Au-delà du sens apparent (des « incidents »), se révèlent dans cette situation les conséquences indirectes d’une politique de logement insuffisamment régulée (les familles sont victimes de « marchands de sommeil »), ainsi qu’une politique jeunesse peut-être trop timide (il n’y a pas de maison de jeunes dans cette ville). Le droit à une vie digne, à l’accès à la culture ou aux loisirs ne semble guère respecté pour tout le monde.
La stigmatisation des jeunes s’ajoute à ces violences de structure : ils sont considérés comme des « fauteurs de troubles », mettant en danger d’honnêtes citoyens. Le couvre-feu jette un voile d’ignorance sur leur situation réelle.
Il s’agit de porter au jour cette situation comme une « question publique » : les conséquences indirectes des politiques existantes (en l’occurrence absentes), les inégalités qu’elles produisent ou dont elles s’accommodent sont bien du ressort public.
Celles et ceux qui démontreront que la problématique dépasse la sphère des transactions privées devront encore choisir et faire choisir entre plusieurs scénarios possibles dans l’espace politique : par exemple accepter un traitement sécuritaire de la problématique ; obtenir la création d’espaces de loisirs collectifs ; faire intervenir la puissance publique sur le marché du logement…

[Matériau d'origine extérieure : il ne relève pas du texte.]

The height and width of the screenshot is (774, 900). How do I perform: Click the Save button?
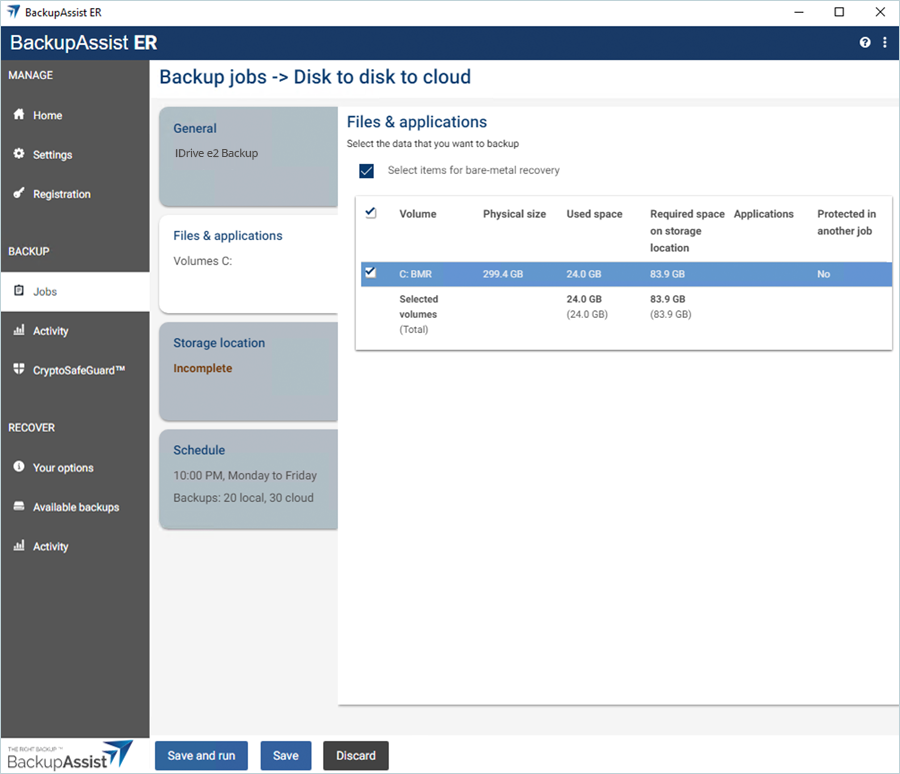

1 B. Lahire, « Formes sociales et structures objectives : une façon de dépasser l’opposition objectivisme/subjectivisme »,
https://www.persee.fr/doc/homso_0018-4306_1992_num_103_1_2617
2 P. Bourdieu, « Le Sens pratique », Actes de la recherche en sciences sociales, Vol.2, n°1, février 1976, p.43.
3 P. Bourdieu, Méditations pascaliennes, Paris, Seuil, 1997, cité dans l’avis n°50 du CCAJ.

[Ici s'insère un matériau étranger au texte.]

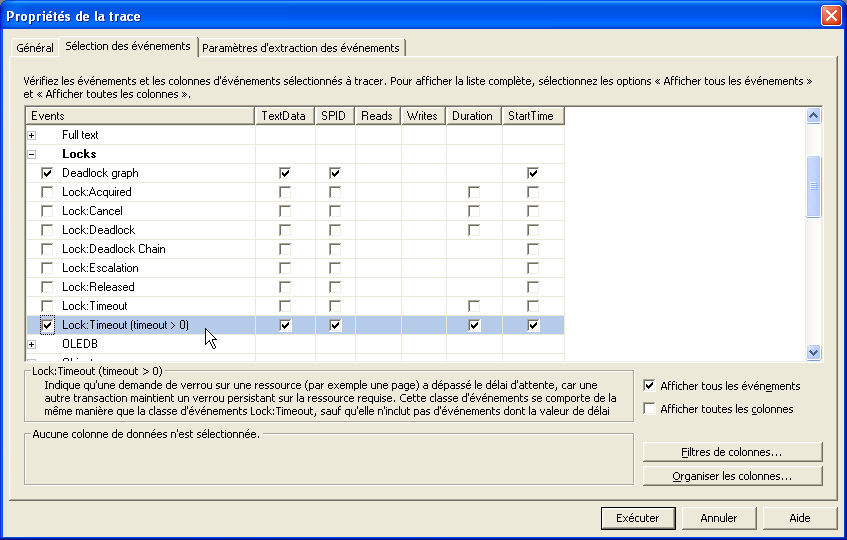Viewport: 847px width, 540px height.
Task: Uncheck Afficher tous les événements
Action: point(650,386)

4 P. Bourdieu, « Sur l’objectivation participante. Réponse à quelques objections », in Actes de la recherche en sciences sociales, Vol. 23, septembre 1978. Sur l’art et la littérature. pp. 67-69,
https://www.persee.fr/doc/arss_0335-5322_1978_num_23_1_2609
5 Idem, ibidem.
6 J. Dewey, Le public et ses problèmes, Paris, Folio essais, 2015, p. 96. La parution originale date de 1946.
7 J. Dewey, op. cit., p. 96.
8 Idem, p. 98.
9 B. Barber, Démocratie forte, Paris, Desclée De Brouwer, 1997, p. 141.